I think it is an excellent opportunity for someone that otherwise would never be able to have a child because of the cost of such treatments.

Layla Stuhldryer commented on Jul 13 11 at 4:37 pm

I don’t see a prob with it. It gives the couples who don’t have the large amounts of money for fertility treatments the chance to win it for the cost of the ticket. If you don’t believe in it don’t go. Live and let live people!

Cew1222 commented on Jul 13 11 at 5:05 pm

THIS WOULD BE AN ANSWER TO PRAYER FOR SOME DESERVING COUPLE. I PRAY IT WILL BE MY DAUGHTER. WHILE THY CAN AFFORD TO RAISE A PRECIOUS CHILD, GETTING ONE IS SO SO EXPENSIVE.

alice ewald commented on Jul 13 11 at 6:17 pm

I don’t have a problem with it. I can see where it might bother some but they don’t have to participate.

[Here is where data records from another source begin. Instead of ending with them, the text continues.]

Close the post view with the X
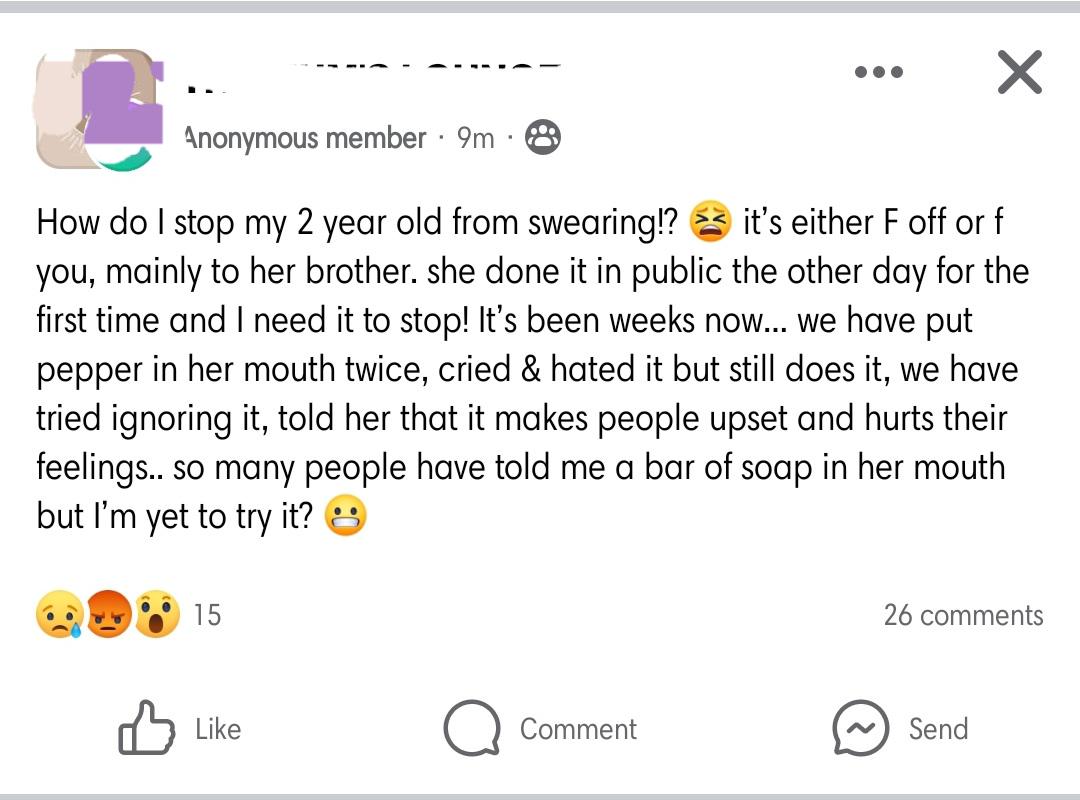The image size is (1080, 800). click(x=1019, y=71)
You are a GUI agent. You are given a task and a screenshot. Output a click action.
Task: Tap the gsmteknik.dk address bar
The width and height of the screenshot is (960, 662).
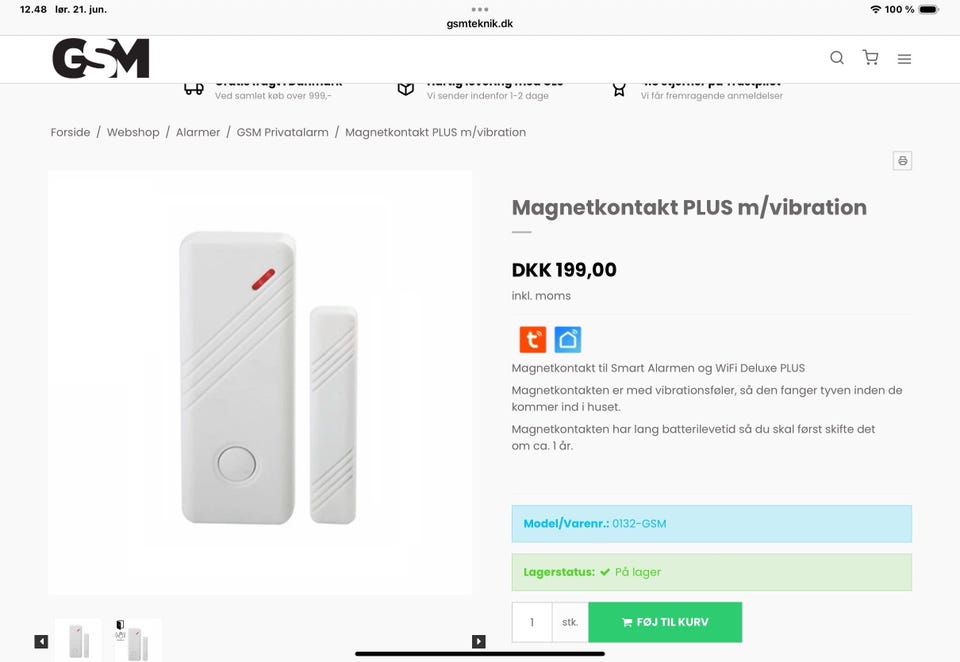[x=480, y=24]
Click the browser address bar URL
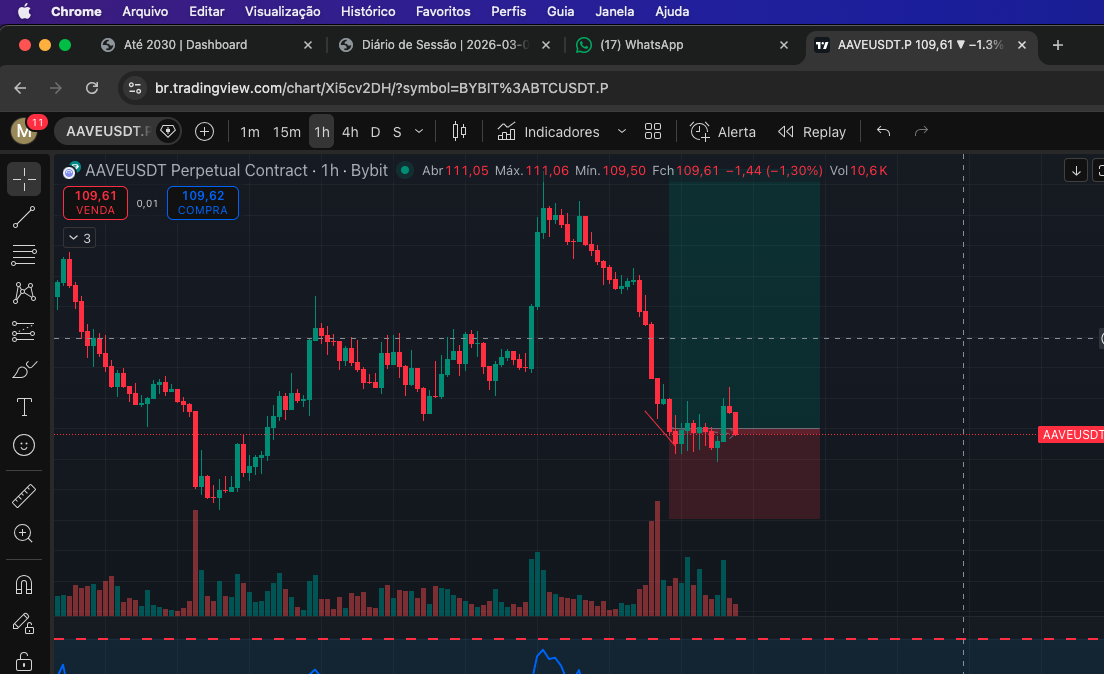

Beth commented on Jul 13 11 at 11:55 pm

I don’t have a problem with this idea. If a couple can’t conceive and medical science has the solution I don’t see why it is wrong to use technology. The outcome is the same after all. The point is to give a childless couple what they always wanted. There is nothing wrong with that. I’m on board with this.